ICAPM memasukkan tambahan batasan syariah, yang mengurangi ruang lingkup aset yang dapat diterima dalam portofolio, serta memperhitungkan berbagai risiko yang spesifik pada pasar keuangan syariah. Perbandingan antara CAPM dan ICAPM menunjukkan bahwa meskipun kedua model ini berbagi kerangka teoritis yang sama, ICAPM memiliki kompleksitas tambahan yang berkaitan dengan kepatuhan syariah. Dampaknya terlihat dalam perhitungan beta dan return yang diharapkan, yang di ICAPM harus konsisten dengan prinsip-prinsip keuangan Islam.
Islam -dalam sumber hukum utamanya; Al-Qur'an dan Hadist- memang tidak mengajukan teori ekonomi atau keuangan khusus, melainkan memberikan prinsip-prinsip dasar yang harus dipatuhi dalam menjalankan kegiatan ekonomi. Prinsip-prinsip ini meliputi keadilan, kesetaraan, dan penghindaran riba (bunga) serta gharar (ketidakpastian). Dari prinsip-prinsip inilah umat Muslim dapat membangun sistem ekonomi yang berkelanjutan dan adil, tanpa harus meniru model ekonomi Barat yang sering kali cacat.

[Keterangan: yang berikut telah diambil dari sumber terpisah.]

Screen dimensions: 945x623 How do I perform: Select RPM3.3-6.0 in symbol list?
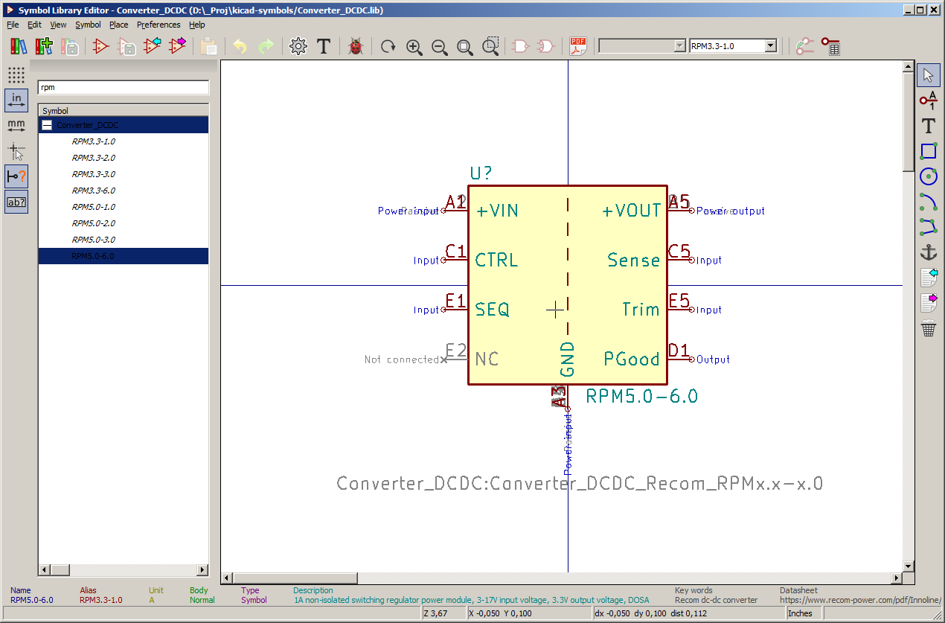tap(94, 191)
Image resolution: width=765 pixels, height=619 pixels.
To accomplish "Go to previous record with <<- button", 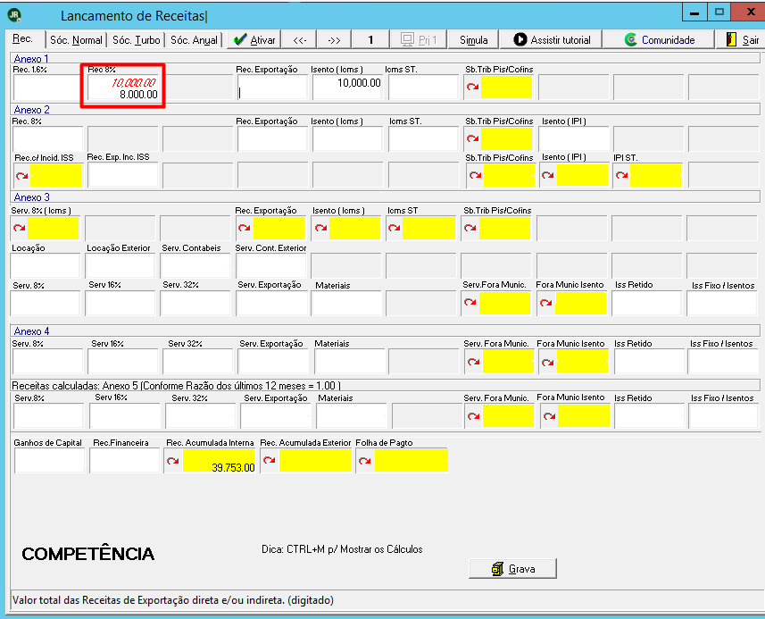I will (x=300, y=39).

Tantangan terbesar bagi umat Muslim saat ini adalah bagaimana menciptakan sistem ekonomi dan keuangan yang benar-benar sesuai dengan nilai-nilai Islam, bukan sekadar meniru Barat dengan modifikasi. Tantangan yang dihadapi adalah bagaimana membangun kerangka ekonomi Islam yang mampu menjawab masalah kontemporer seperti kemiskinan, ketimpangan, eksploitasi sumber daya alam, dan ketidakstabilan keuangan, tanpa mengorbankan nilai-nilai fundamental yang diajarkan oleh Islam. Sistem ini harus mendorong inklusi keuangan yang lebih luas, menciptakan mekanisme pembiayaan yang adil seperti wakaf, zakat, dan sukuk, serta memperkuat institusi-institusi keuangan syariah yang benar-benar mencerminkan esensi Islam. Hal ini menuntut pendekatan yang integratif dan holistik, yang tidak hanya memikirkan profit semata, tetapi juga kesejahteraan umat dan keberlanjutan lingkungan.